__EXERCISE PROMPT__
Can you duplicate all of the entries below line for line, changing nothing?

__EXERCISE DATA__
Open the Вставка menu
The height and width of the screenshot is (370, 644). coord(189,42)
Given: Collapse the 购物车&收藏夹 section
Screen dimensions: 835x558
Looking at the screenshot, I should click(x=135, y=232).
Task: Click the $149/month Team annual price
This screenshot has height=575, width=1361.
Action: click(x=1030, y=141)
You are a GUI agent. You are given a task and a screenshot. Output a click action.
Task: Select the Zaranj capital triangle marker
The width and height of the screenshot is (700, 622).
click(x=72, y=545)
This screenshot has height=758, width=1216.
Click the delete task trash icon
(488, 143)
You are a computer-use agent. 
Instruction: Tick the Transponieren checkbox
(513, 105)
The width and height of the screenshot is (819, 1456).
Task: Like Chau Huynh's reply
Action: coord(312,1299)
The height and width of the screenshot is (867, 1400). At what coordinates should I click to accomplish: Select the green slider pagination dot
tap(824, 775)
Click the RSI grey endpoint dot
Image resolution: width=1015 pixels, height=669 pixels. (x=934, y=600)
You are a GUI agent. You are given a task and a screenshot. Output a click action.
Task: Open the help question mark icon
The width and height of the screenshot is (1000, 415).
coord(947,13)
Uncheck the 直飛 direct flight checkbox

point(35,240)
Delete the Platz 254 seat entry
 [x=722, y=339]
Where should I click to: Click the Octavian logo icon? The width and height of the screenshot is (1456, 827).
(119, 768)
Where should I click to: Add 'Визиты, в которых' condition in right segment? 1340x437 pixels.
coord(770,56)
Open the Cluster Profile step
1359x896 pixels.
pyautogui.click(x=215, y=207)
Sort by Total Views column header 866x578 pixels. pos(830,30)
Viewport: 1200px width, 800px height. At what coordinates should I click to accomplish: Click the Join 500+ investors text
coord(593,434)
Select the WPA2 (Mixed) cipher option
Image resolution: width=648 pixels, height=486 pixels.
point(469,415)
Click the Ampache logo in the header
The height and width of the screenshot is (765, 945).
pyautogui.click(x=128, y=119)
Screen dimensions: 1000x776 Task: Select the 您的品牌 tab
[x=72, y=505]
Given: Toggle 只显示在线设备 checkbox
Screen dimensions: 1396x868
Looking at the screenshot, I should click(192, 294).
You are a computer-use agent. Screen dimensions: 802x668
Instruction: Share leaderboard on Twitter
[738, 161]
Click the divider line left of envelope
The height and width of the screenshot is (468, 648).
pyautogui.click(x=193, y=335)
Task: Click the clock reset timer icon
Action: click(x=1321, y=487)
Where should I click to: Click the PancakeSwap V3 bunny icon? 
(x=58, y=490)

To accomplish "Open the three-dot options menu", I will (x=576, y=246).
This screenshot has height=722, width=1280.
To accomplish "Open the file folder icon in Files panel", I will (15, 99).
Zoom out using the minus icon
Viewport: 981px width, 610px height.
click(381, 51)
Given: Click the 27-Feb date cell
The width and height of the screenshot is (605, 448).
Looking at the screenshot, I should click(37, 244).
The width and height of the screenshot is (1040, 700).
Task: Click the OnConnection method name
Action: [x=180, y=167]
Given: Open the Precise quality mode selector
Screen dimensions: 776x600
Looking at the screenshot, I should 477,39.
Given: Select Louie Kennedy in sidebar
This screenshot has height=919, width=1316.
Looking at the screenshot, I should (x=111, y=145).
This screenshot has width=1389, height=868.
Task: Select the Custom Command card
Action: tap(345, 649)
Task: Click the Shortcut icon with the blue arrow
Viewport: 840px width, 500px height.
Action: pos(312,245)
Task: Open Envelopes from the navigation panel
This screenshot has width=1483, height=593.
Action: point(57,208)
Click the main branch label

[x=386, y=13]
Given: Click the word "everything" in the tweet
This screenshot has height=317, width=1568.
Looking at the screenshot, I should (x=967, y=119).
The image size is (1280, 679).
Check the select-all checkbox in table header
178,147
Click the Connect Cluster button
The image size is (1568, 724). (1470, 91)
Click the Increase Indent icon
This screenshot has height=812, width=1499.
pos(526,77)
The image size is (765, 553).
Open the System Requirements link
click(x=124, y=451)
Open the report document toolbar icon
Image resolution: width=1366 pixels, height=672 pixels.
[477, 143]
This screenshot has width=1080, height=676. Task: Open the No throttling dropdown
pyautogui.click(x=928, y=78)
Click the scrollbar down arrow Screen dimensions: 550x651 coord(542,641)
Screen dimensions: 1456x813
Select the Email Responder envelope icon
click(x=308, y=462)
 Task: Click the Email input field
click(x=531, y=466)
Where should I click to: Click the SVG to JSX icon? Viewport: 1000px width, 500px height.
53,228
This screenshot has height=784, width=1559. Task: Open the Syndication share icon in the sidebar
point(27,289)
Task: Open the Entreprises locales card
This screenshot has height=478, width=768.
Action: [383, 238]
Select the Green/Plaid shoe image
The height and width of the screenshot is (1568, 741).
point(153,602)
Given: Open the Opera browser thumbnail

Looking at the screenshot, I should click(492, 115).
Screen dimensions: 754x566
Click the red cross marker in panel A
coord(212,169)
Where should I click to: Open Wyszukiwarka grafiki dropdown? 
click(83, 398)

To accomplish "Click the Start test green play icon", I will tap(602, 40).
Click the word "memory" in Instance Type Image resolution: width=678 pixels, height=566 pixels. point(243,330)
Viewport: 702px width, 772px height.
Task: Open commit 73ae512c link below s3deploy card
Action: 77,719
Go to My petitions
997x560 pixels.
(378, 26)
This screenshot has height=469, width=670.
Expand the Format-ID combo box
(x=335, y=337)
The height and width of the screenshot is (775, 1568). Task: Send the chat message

__RESPONSE TO THIS EXERCISE__
Open the Вставка menu
The height and width of the screenshot is (370, 644). coord(189,42)
Given: Collapse the 购物车&收藏夹 section
Screen dimensions: 835x558
Looking at the screenshot, I should click(x=135, y=232).
Task: Click the $149/month Team annual price
This screenshot has height=575, width=1361.
Action: click(x=1030, y=141)
You are a GUI agent. You are given a task and a screenshot. Output a click action.
Task: Select the Zaranj capital triangle marker
The width and height of the screenshot is (700, 622).
click(x=72, y=545)
This screenshot has height=758, width=1216.
Click the delete task trash icon
(488, 143)
You are a computer-use agent. 
Instruction: Tick the Transponieren checkbox
(513, 105)
The width and height of the screenshot is (819, 1456).
Task: Like Chau Huynh's reply
Action: coord(312,1299)
The height and width of the screenshot is (867, 1400). At what coordinates should I click to accomplish: Select the green slider pagination dot
tap(824, 775)
Click the RSI grey endpoint dot
Image resolution: width=1015 pixels, height=669 pixels. (x=934, y=600)
You are a GUI agent. You are given a task and a screenshot. Output a click action.
Task: Open the help question mark icon
The width and height of the screenshot is (1000, 415).
coord(947,13)
Uncheck the 直飛 direct flight checkbox

point(35,240)
Delete the Platz 254 seat entry
 [x=722, y=339]
Where should I click to: Click the Octavian logo icon? The width and height of the screenshot is (1456, 827).
(119, 768)
Where should I click to: Add 'Визиты, в которых' condition in right segment? 1340x437 pixels.
coord(770,56)
Open the Cluster Profile step
1359x896 pixels.
pyautogui.click(x=215, y=207)
Sort by Total Views column header 866x578 pixels. pos(830,30)
Viewport: 1200px width, 800px height. At what coordinates should I click to accomplish: Click the Join 500+ investors text
coord(593,434)
Select the WPA2 (Mixed) cipher option
Image resolution: width=648 pixels, height=486 pixels.
point(469,415)
Click the Ampache logo in the header
The height and width of the screenshot is (765, 945).
pyautogui.click(x=128, y=119)
Screen dimensions: 1000x776 Task: Select the 您的品牌 tab
[x=72, y=505]
Given: Toggle 只显示在线设备 checkbox
Screen dimensions: 1396x868
Looking at the screenshot, I should click(192, 294).
You are a computer-use agent. Screen dimensions: 802x668
Instruction: Share leaderboard on Twitter
[738, 161]
Click the divider line left of envelope
The height and width of the screenshot is (468, 648).
pyautogui.click(x=193, y=335)
Task: Click the clock reset timer icon
Action: click(x=1321, y=487)
Where should I click to: Click the PancakeSwap V3 bunny icon? 
(x=58, y=490)

To accomplish "Open the three-dot options menu", I will (x=576, y=246).
This screenshot has height=722, width=1280.
To accomplish "Open the file folder icon in Files panel", I will (15, 99).
Zoom out using the minus icon
Viewport: 981px width, 610px height.
click(381, 51)
Given: Click the 27-Feb date cell
The width and height of the screenshot is (605, 448).
Looking at the screenshot, I should click(37, 244).
The width and height of the screenshot is (1040, 700).
Task: Click the OnConnection method name
Action: [x=180, y=167]
Given: Open the Precise quality mode selector
Screen dimensions: 776x600
Looking at the screenshot, I should 477,39.
Given: Select Louie Kennedy in sidebar
This screenshot has height=919, width=1316.
Looking at the screenshot, I should (x=111, y=145).
This screenshot has width=1389, height=868.
Task: Select the Custom Command card
Action: tap(345, 649)
Task: Click the Shortcut icon with the blue arrow
Viewport: 840px width, 500px height.
Action: pos(312,245)
Task: Open Envelopes from the navigation panel
This screenshot has width=1483, height=593.
Action: point(57,208)
Click the main branch label

[x=386, y=13]
Given: Click the word "everything" in the tweet
This screenshot has height=317, width=1568.
Looking at the screenshot, I should (x=967, y=119).
The image size is (1280, 679).
Check the select-all checkbox in table header
178,147
Click the Connect Cluster button
The image size is (1568, 724). (1470, 91)
Click the Increase Indent icon
This screenshot has height=812, width=1499.
pos(526,77)
The image size is (765, 553).
Open the System Requirements link
click(x=124, y=451)
Open the report document toolbar icon
Image resolution: width=1366 pixels, height=672 pixels.
[477, 143]
This screenshot has width=1080, height=676. Task: Open the No throttling dropdown
pyautogui.click(x=928, y=78)
Click the scrollbar down arrow Screen dimensions: 550x651 coord(542,641)
Screen dimensions: 1456x813
Select the Email Responder envelope icon
click(x=308, y=462)
 Task: Click the Email input field
click(x=531, y=466)
Where should I click to: Click the SVG to JSX icon? Viewport: 1000px width, 500px height.
53,228
This screenshot has height=784, width=1559. Task: Open the Syndication share icon in the sidebar
point(27,289)
Task: Open the Entreprises locales card
This screenshot has height=478, width=768.
Action: [383, 238]
Select the Green/Plaid shoe image
The height and width of the screenshot is (1568, 741).
point(153,602)
Given: Open the Opera browser thumbnail

Looking at the screenshot, I should click(492, 115).
Screen dimensions: 754x566
Click the red cross marker in panel A
coord(212,169)
Where should I click to: Open Wyszukiwarka grafiki dropdown? 
click(83, 398)

To accomplish "Click the Start test green play icon", I will tap(602, 40).
Click the word "memory" in Instance Type Image resolution: width=678 pixels, height=566 pixels. point(243,330)
Viewport: 702px width, 772px height.
Task: Open commit 73ae512c link below s3deploy card
Action: 77,719
Go to My petitions
997x560 pixels.
(378, 26)
This screenshot has height=469, width=670.
Expand the Format-ID combo box
(x=335, y=337)
The height and width of the screenshot is (775, 1568). Task: Send the chat message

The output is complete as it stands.